▼
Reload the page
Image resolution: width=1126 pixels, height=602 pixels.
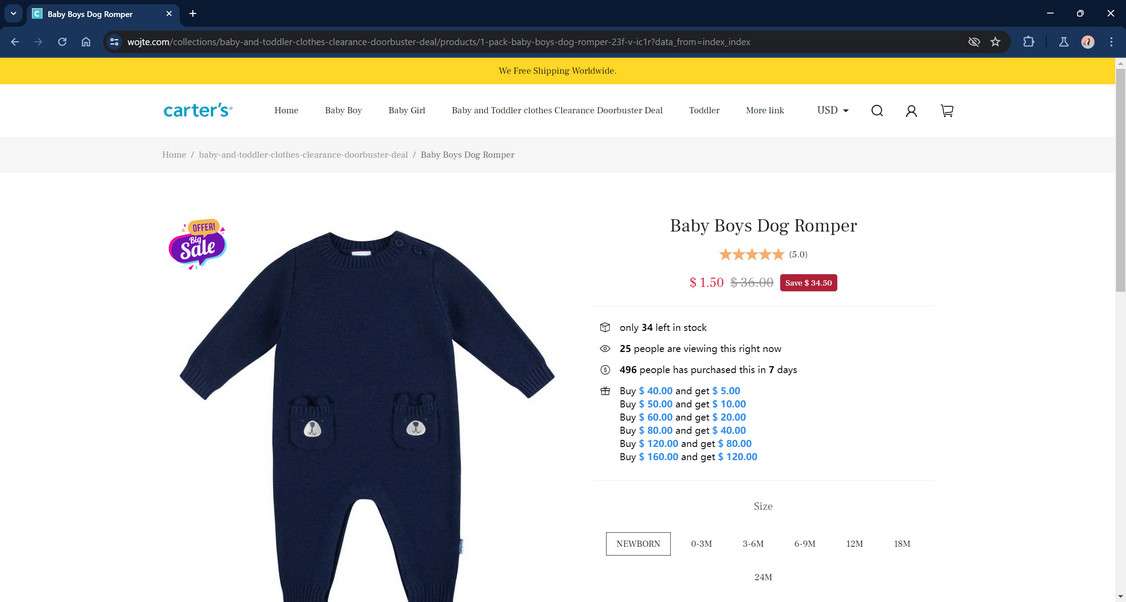click(62, 42)
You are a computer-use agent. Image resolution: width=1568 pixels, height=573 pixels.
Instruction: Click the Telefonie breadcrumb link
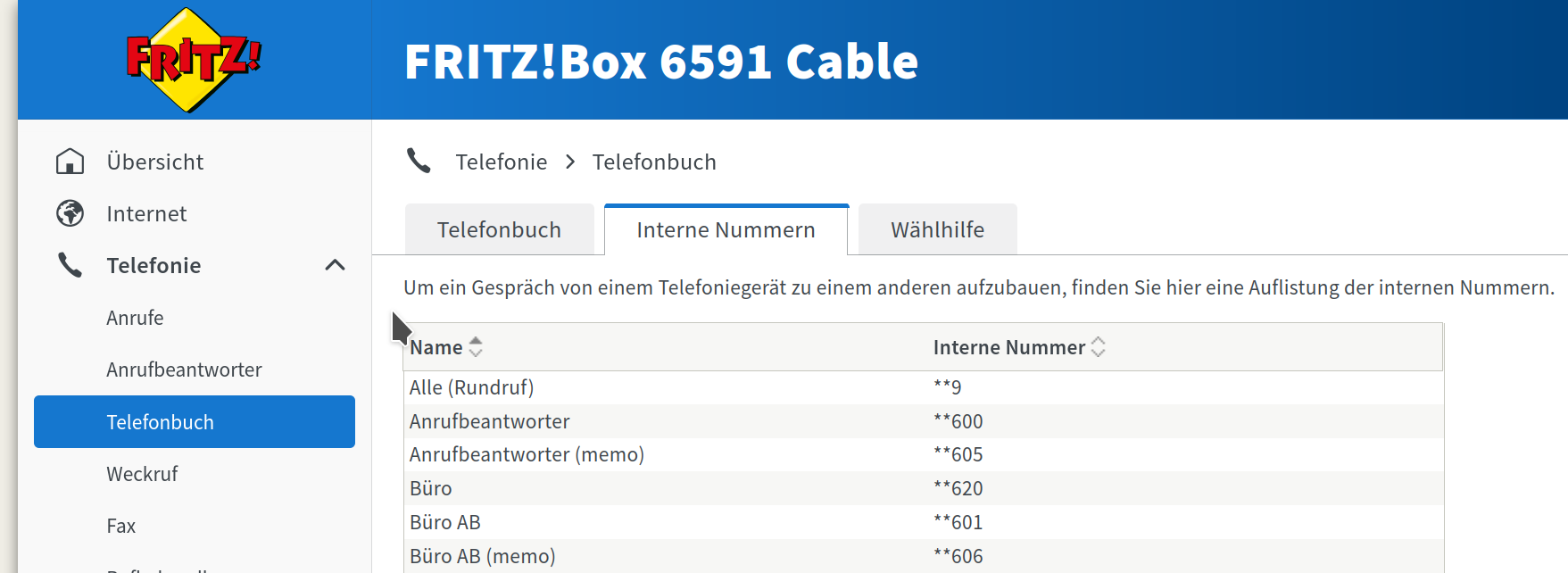click(x=502, y=162)
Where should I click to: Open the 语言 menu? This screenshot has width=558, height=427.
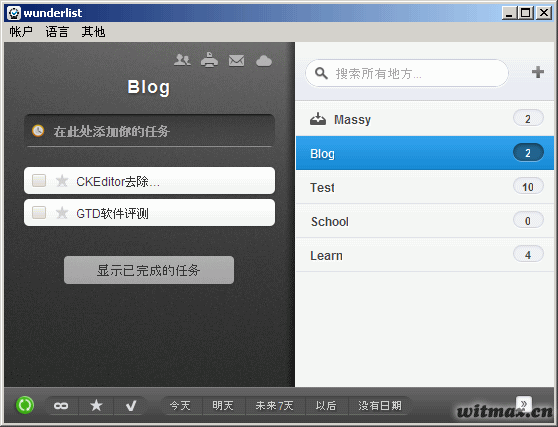point(57,32)
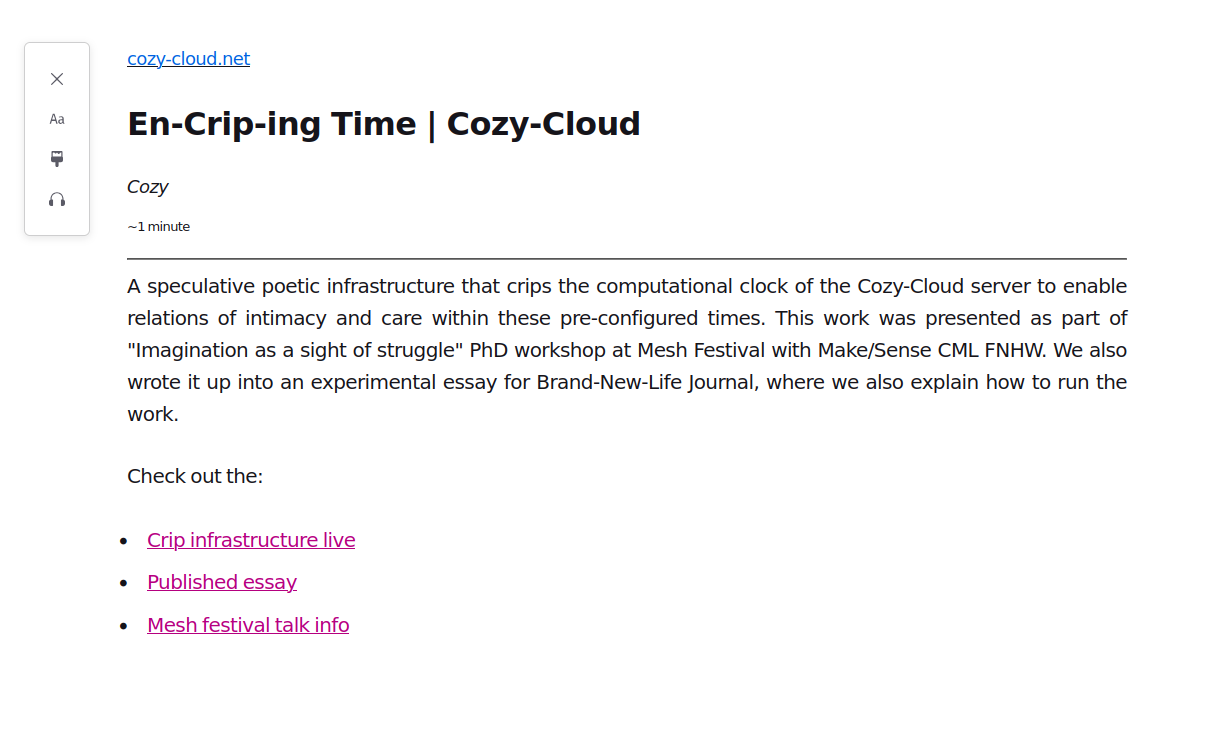Open the Aa type controls
Screen dimensions: 1211x731
(57, 119)
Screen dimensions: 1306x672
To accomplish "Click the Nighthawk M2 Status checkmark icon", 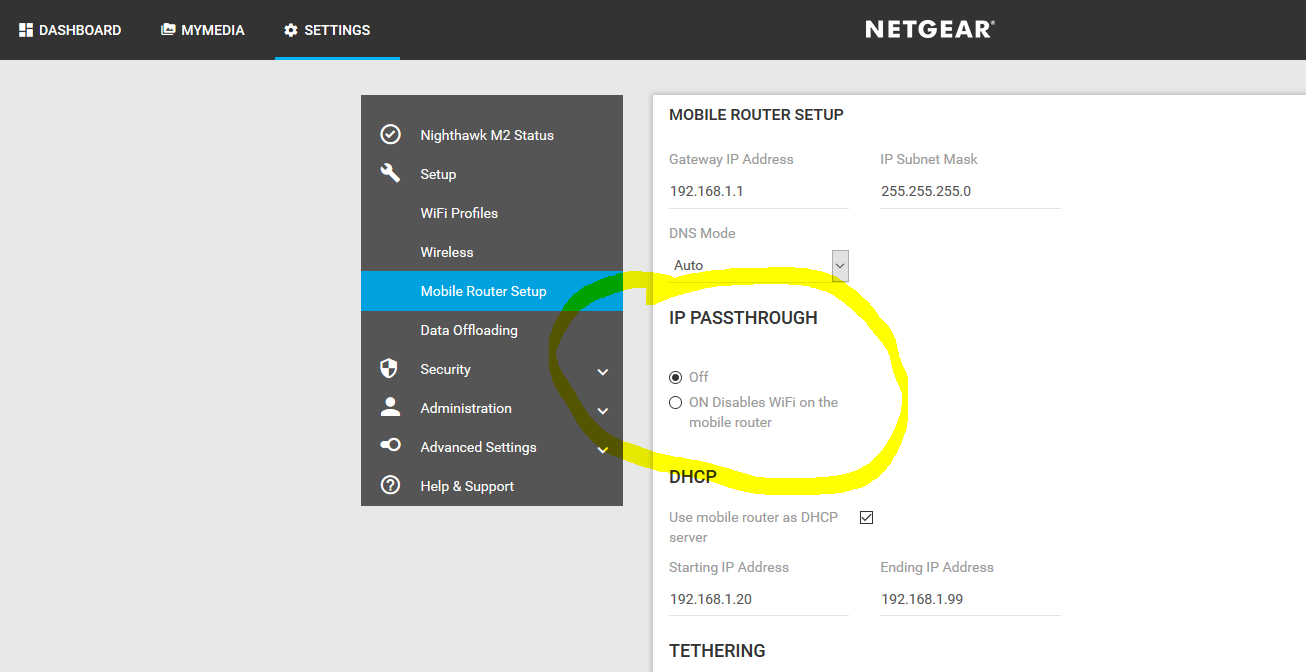I will [x=391, y=135].
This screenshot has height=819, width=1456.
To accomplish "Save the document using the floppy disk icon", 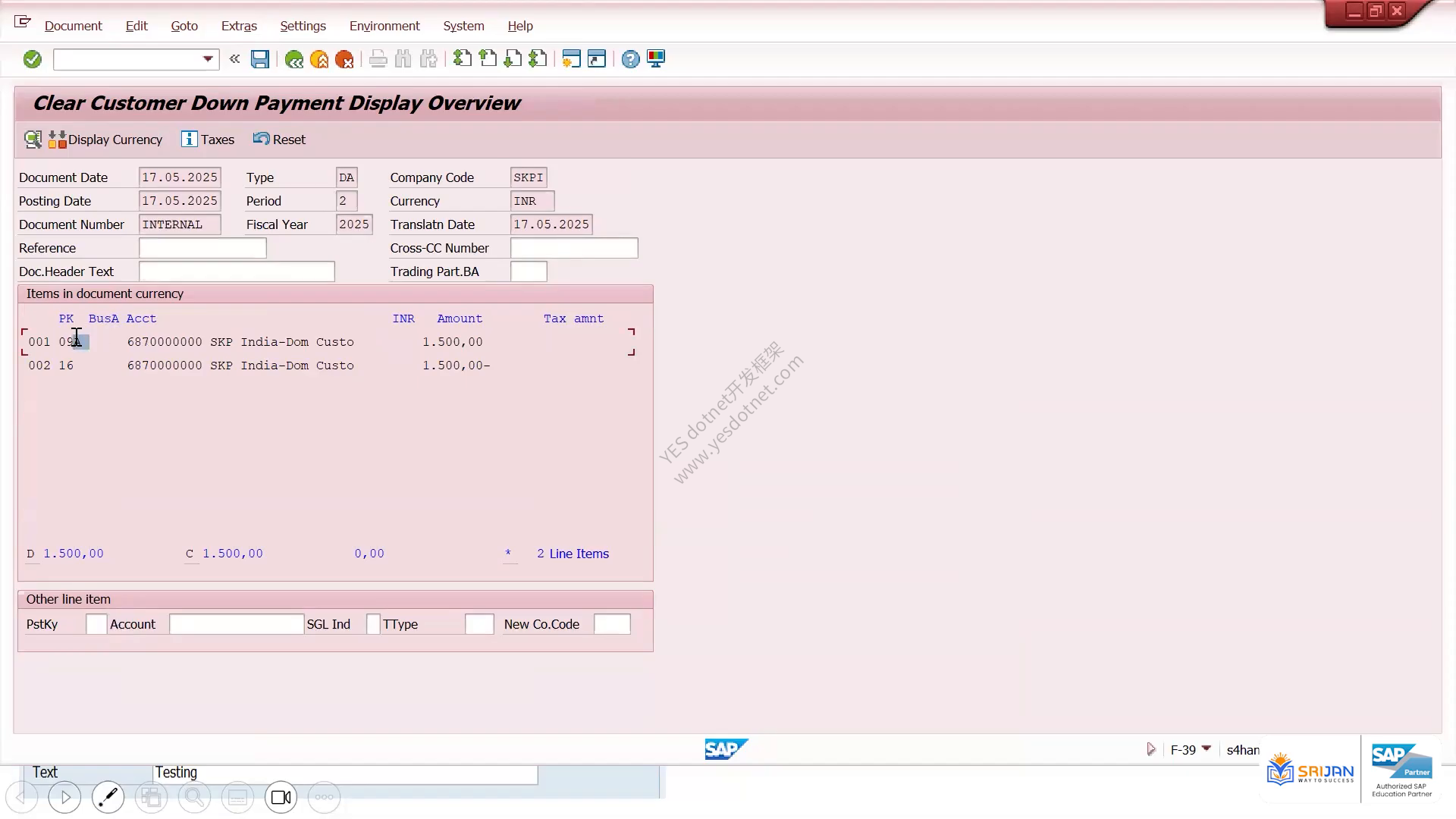I will 260,59.
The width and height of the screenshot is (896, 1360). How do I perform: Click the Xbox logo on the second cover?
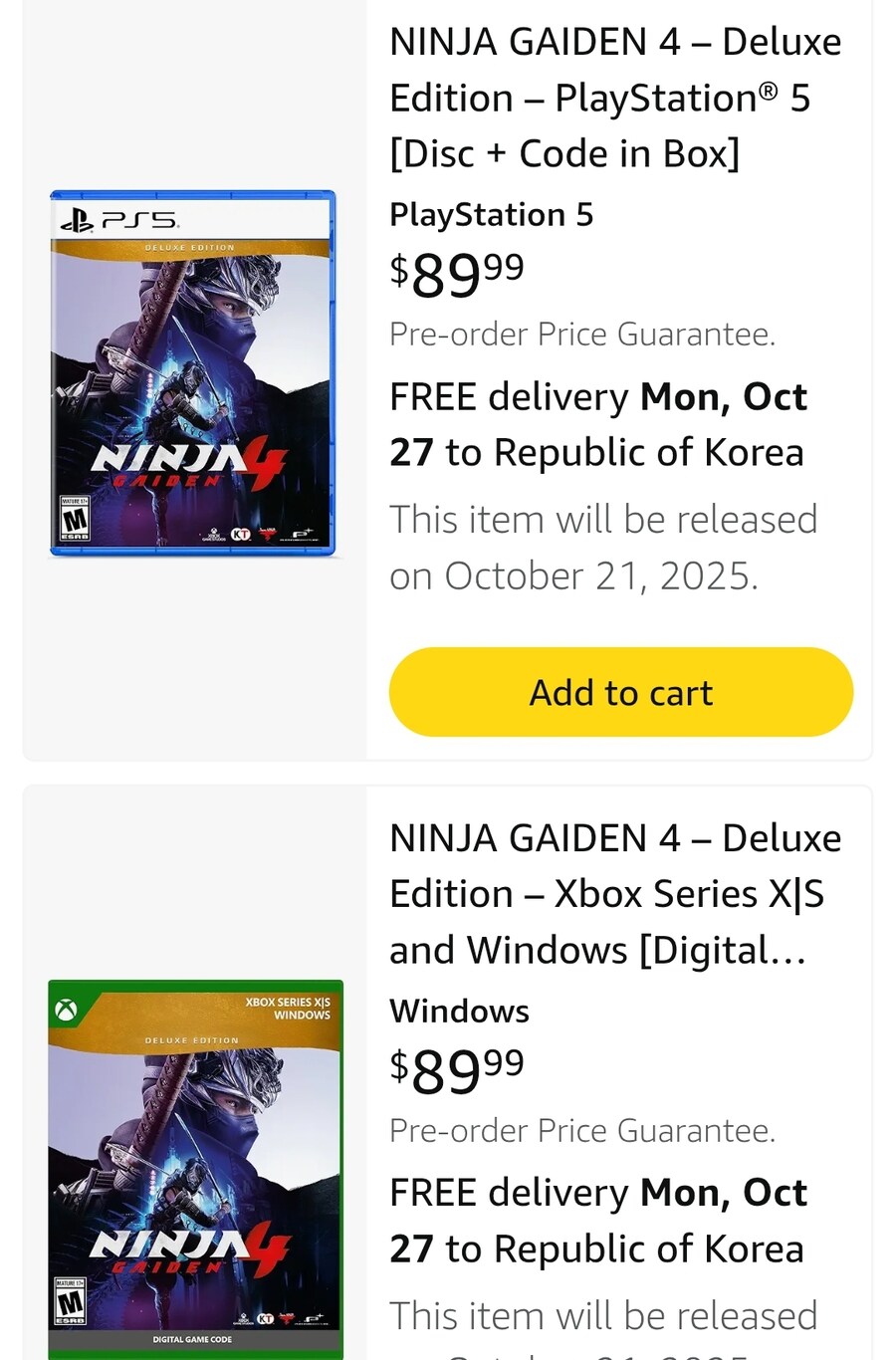(x=67, y=1011)
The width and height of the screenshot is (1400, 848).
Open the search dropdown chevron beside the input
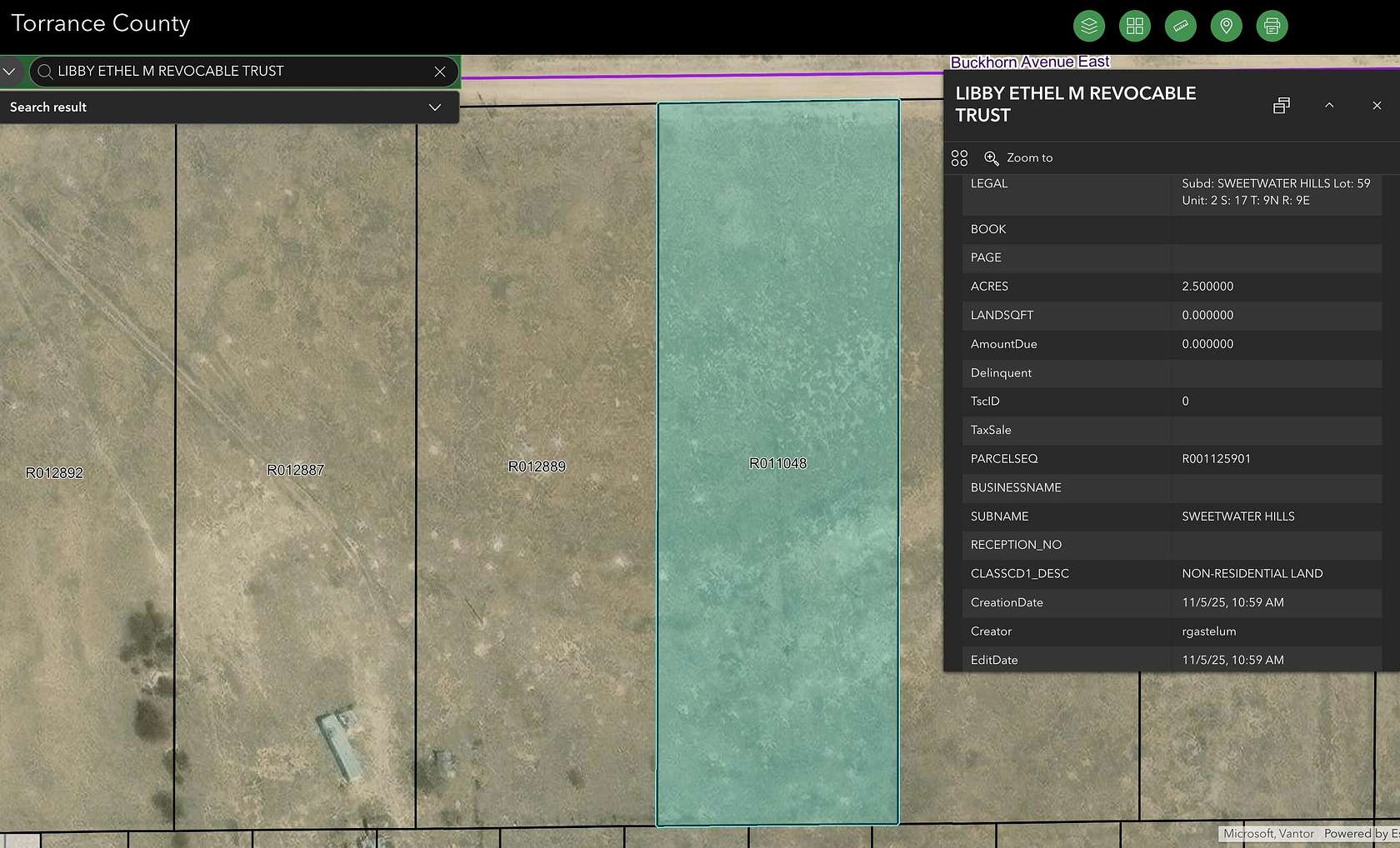tap(10, 71)
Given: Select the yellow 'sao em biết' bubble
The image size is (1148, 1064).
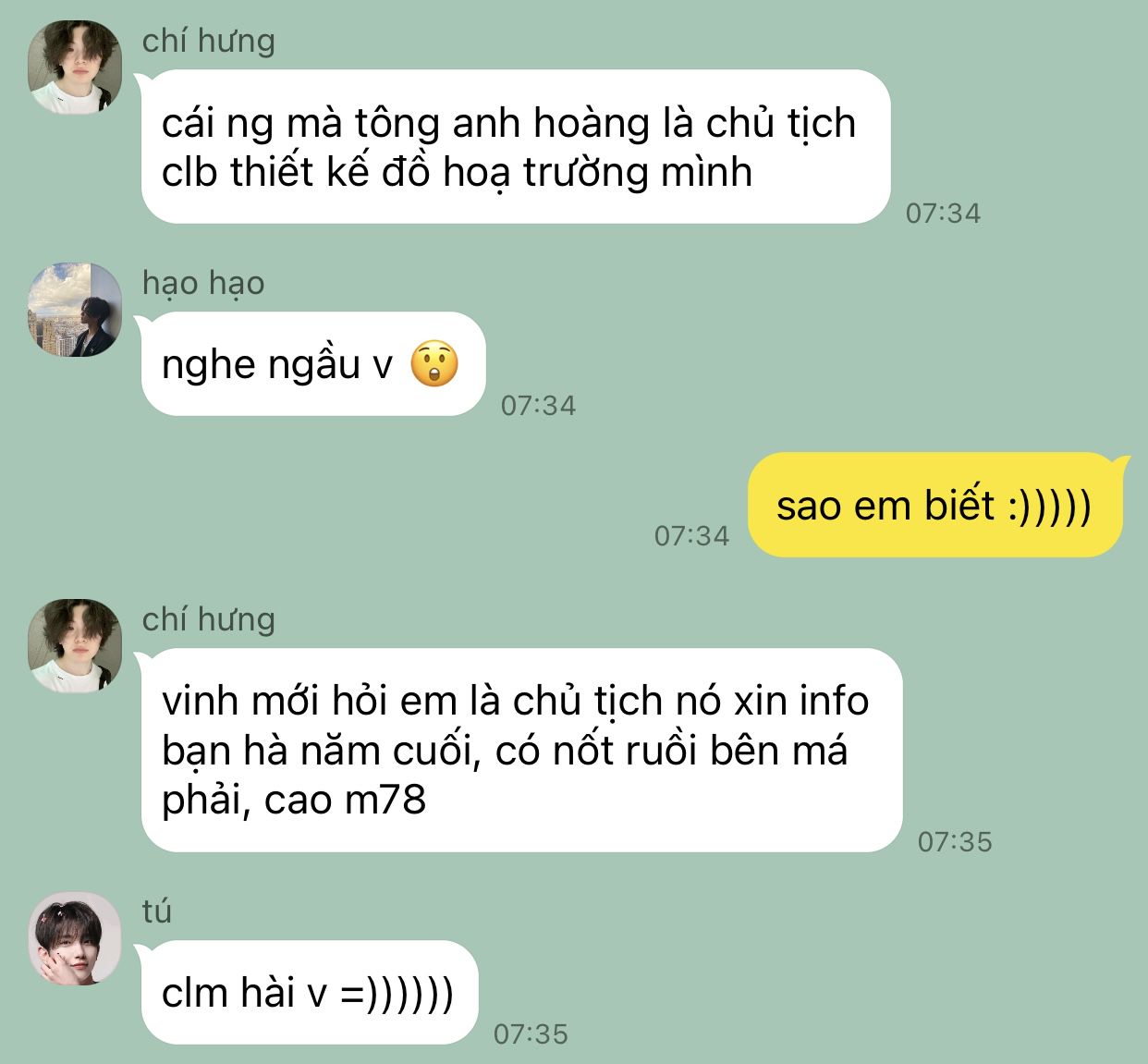Looking at the screenshot, I should (935, 505).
▲
**OBJECTIVE**.
Reproduce the entries verbatim, starting at the line containing "Given: Select the yellow 'sao em biết' bubble" and ending at the last line of the entries, both included. Leave the pictures out of your answer.

**THE REPLY**.
Given: Select the yellow 'sao em biết' bubble
The image size is (1148, 1064).
Looking at the screenshot, I should (935, 505).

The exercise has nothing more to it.